ACTION ITEM: The records below should be written out again, exactly.

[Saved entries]
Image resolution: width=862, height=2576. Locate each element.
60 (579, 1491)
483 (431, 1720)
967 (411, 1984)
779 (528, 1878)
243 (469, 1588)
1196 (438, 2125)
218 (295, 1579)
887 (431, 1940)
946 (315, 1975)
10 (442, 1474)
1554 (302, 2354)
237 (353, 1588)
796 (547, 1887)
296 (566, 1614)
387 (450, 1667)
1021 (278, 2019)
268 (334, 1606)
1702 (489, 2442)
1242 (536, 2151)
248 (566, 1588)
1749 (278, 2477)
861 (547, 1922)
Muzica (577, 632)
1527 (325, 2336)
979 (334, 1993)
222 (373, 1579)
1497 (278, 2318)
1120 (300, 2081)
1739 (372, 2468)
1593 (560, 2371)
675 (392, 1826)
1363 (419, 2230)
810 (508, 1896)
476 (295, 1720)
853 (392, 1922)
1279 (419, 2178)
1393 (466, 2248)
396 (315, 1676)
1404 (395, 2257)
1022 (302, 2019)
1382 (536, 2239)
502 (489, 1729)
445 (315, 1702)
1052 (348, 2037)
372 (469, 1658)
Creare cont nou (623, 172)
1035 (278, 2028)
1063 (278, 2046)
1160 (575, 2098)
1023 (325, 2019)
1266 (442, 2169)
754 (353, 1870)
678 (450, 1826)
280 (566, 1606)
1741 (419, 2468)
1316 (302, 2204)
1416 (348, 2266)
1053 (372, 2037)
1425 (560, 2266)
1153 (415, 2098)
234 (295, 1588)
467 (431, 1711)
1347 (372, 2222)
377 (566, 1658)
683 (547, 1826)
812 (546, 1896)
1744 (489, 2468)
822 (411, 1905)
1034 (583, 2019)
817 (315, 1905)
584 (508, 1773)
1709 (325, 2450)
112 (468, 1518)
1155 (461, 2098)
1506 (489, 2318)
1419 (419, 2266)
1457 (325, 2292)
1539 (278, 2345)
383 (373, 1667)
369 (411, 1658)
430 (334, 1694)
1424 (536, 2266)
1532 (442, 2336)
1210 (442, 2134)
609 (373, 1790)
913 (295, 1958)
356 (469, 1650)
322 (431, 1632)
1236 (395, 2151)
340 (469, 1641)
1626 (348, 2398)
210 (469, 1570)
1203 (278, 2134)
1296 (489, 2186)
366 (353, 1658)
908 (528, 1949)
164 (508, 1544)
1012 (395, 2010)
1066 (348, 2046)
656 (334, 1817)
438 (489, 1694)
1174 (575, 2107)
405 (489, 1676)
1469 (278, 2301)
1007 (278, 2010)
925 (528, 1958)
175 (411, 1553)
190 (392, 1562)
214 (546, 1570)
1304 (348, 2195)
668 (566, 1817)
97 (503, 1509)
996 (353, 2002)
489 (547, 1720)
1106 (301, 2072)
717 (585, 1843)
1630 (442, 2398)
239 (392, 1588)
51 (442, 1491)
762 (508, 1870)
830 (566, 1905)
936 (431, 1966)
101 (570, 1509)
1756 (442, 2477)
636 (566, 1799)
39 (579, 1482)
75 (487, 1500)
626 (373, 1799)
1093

RESPONSE TO THIS TASK:
Image resolution: width=862, height=2576. Locate each element.
60 (579, 1491)
483 (431, 1720)
967 (411, 1984)
779 (528, 1878)
243 (469, 1588)
1196 (438, 2125)
218 (295, 1579)
887 (431, 1940)
946 (315, 1975)
10 (442, 1474)
1554 (302, 2354)
237 (353, 1588)
796 (547, 1887)
296 (566, 1614)
387 (450, 1667)
1021 (278, 2019)
268 (334, 1606)
1702 (489, 2442)
1242 (536, 2151)
248 (566, 1588)
1749 (278, 2477)
861 (547, 1922)
Muzica (577, 632)
1527 (325, 2336)
979 (334, 1993)
222 (373, 1579)
1497 (278, 2318)
1120 (300, 2081)
1739 (372, 2468)
1593 (560, 2371)
675 (392, 1826)
1363 (419, 2230)
810 (508, 1896)
476 (295, 1720)
853 (392, 1922)
1279 (419, 2178)
1393 (466, 2248)
396 (315, 1676)
1404 (395, 2257)
1022 (302, 2019)
1382 (536, 2239)
502 (489, 1729)
445 (315, 1702)
1052 (348, 2037)
372 (469, 1658)
Creare cont nou (623, 172)
1035 (278, 2028)
1063 (278, 2046)
1160 (575, 2098)
1023 (325, 2019)
1266 (442, 2169)
754 (353, 1870)
678 (450, 1826)
280 (566, 1606)
1741 (419, 2468)
1316 (302, 2204)
1416 (348, 2266)
1053 (372, 2037)
1425 (560, 2266)
1153 (415, 2098)
234 (295, 1588)
467 (431, 1711)
1347 (372, 2222)
377 (566, 1658)
683 (547, 1826)
812 (546, 1896)
1744 (489, 2468)
822 (411, 1905)
1034 (583, 2019)
817 (315, 1905)
584 (508, 1773)
1709 (325, 2450)
112 (468, 1518)
1155 (461, 2098)
1506 (489, 2318)
1419 (419, 2266)
1457 (325, 2292)
1539 (278, 2345)
383 (373, 1667)
369 (411, 1658)
430 (334, 1694)
1424 (536, 2266)
1532 (442, 2336)
1210 (442, 2134)
609 (373, 1790)
913 (295, 1958)
356 (469, 1650)
322 (431, 1632)
1236 (395, 2151)
340 (469, 1641)
1626 (348, 2398)
210 (469, 1570)
1203 (278, 2134)
1296 (489, 2186)
366 (353, 1658)
908 (528, 1949)
164 (508, 1544)
1012 (395, 2010)
1066 (348, 2046)
656 (334, 1817)
438 (489, 1694)
1174 (575, 2107)
405 (489, 1676)
1469 (278, 2301)
1007 (278, 2010)
925 (528, 1958)
175 (411, 1553)
190 (392, 1562)
214 (546, 1570)
1304 (348, 2195)
668 (566, 1817)
97 (503, 1509)
996 (353, 2002)
489 (547, 1720)
1106 (301, 2072)
717 (585, 1843)
1630 (442, 2398)
239 (392, 1588)
51 (442, 1491)
762 (508, 1870)
830 (566, 1905)
936 (431, 1966)
101 (570, 1509)
1756 (442, 2477)
636 (566, 1799)
39 (579, 1482)
75 (487, 1500)
626 (373, 1799)
1093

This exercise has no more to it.